Magu’s nomination, rejection not transparent ― SERAP

Following Ibrahim Magu’s rejection by the Senate as the substantive head of the Economic and Financial Crimes Commission, a rights group, the Socio-Economic Rights and Accountability Project (SERAP), has questioned the constitutional validity of the nomination and confirmation processes leading to Magu’s rejection for the second time.

According to SERAP’s Executive Director, Adetokunbo Mumuni, in a statement on Thursday, the rejection of Magu as Chairman of the EFCC by the Senate of Nigeria on the pretext of conflicting and inconsistent reports on him by the government of President Muhammadu Buhari, is a slap in the face of Nigerians who are victims of grand corruption.

Mr. Magu’s confirmation was first rejected on December 15, 2016 on basically the same grounds.

“The entire process for the submission of Magu’s name for confirmation by the Senate, and the purported confirmation hearing by the Senate is utterly unsatisfactory.”

“While it is true that the Senate has the right to either reject or accept the nomination of Magu as the Chairman of the EFCC, it has a constitutional duty to act reasonably, logically, and rationally. The Senate ought to have critically engaged with the two reports by the Department of State Services (DSS) and provided Magu with meaningful opportunity to be heard,” Mumuni said.

“Rather than working together to promote and enhance the independence, integrity and effectiveness of the EFCC, both the presidency and the Senate would seem to have failed to pursue this legitimate governmental purpose and international requirement, and implicitly, constitutional measure.”

“SERAP therefore urges President Buhari to demonstrate genuine political will to fight corruption by urgently resolving the contradictions and inconsistencies in his presentation of Magu for confirmation by the Senate, and to then take rational and reasonable measures to re-nominate him for confirmation.”

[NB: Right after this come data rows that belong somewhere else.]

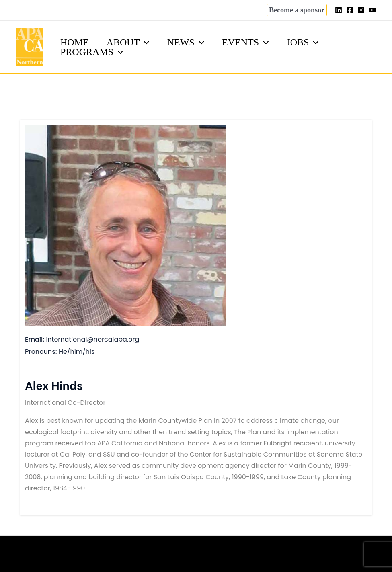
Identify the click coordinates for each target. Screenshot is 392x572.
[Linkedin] (339, 10)
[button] (297, 10)
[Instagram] (361, 10)
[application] (147, 42)
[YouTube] (372, 10)
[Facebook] (350, 10)
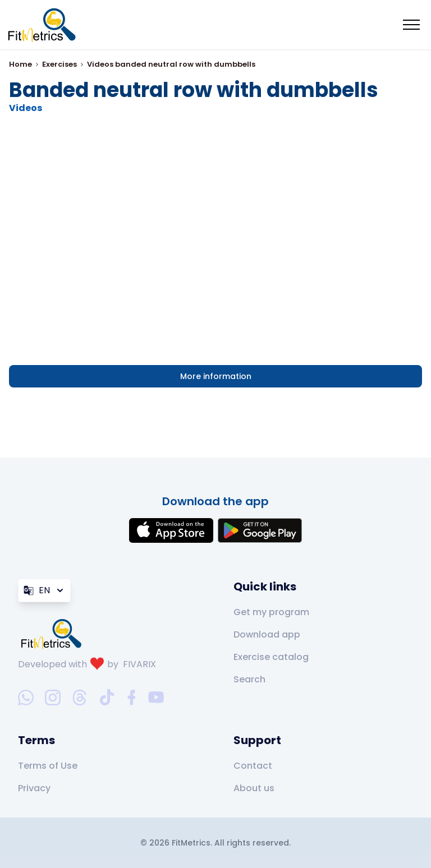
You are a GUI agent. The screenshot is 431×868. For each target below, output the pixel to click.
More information (216, 376)
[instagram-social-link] (53, 698)
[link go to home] (54, 634)
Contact (253, 765)
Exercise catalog (271, 657)
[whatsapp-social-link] (26, 698)
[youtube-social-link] (156, 698)
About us (254, 788)
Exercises (59, 64)
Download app (267, 634)
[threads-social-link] (80, 698)
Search (249, 679)
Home (20, 64)
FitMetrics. (193, 843)
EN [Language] (44, 590)
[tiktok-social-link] (107, 697)
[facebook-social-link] (131, 698)
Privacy (34, 788)
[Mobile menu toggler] (411, 25)
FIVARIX (139, 664)
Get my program (271, 612)
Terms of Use (48, 765)
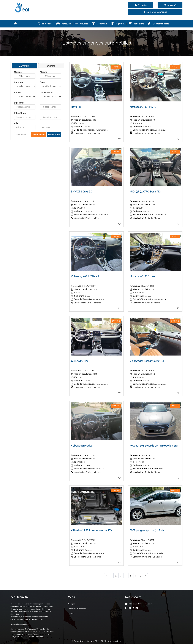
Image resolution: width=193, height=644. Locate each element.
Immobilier (45, 24)
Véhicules (63, 24)
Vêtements (100, 24)
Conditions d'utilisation (77, 608)
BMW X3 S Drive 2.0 (81, 192)
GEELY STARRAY (79, 361)
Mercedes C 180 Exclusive (144, 276)
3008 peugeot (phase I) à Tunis (147, 530)
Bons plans (136, 24)
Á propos (71, 604)
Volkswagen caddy (82, 446)
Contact (71, 613)
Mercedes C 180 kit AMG (143, 107)
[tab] (24, 66)
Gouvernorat (51, 95)
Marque (25, 75)
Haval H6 (76, 107)
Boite (51, 85)
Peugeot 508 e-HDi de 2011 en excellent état (154, 446)
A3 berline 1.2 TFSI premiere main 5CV (91, 530)
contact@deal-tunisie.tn (142, 604)
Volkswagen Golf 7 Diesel (85, 276)
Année (25, 95)
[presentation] (24, 66)
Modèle (51, 75)
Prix (16, 123)
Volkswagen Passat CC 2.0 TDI (147, 361)
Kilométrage (20, 113)
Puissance (19, 103)
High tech (118, 24)
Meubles (81, 24)
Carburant (25, 85)
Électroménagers (158, 24)
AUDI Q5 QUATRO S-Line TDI (145, 192)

“We also urge the Senate to carry out its duty to confirm Magu in line with constitutional and international requirements and without any political or ulterior considerations whatsoever.”

“The Senate must come clean and explain to Nigerians why it failed to invite the DSS to clarify its two reports or invite someone from the presidency to explain why Magu was re-nominated, and in fact to justify why it sent two reports in the first place. It is in the interests of justice and public engagement that Nigerians hear those explanations from the Senate as to why it chose the least favourable report to reject Magu,” the statement reads in part.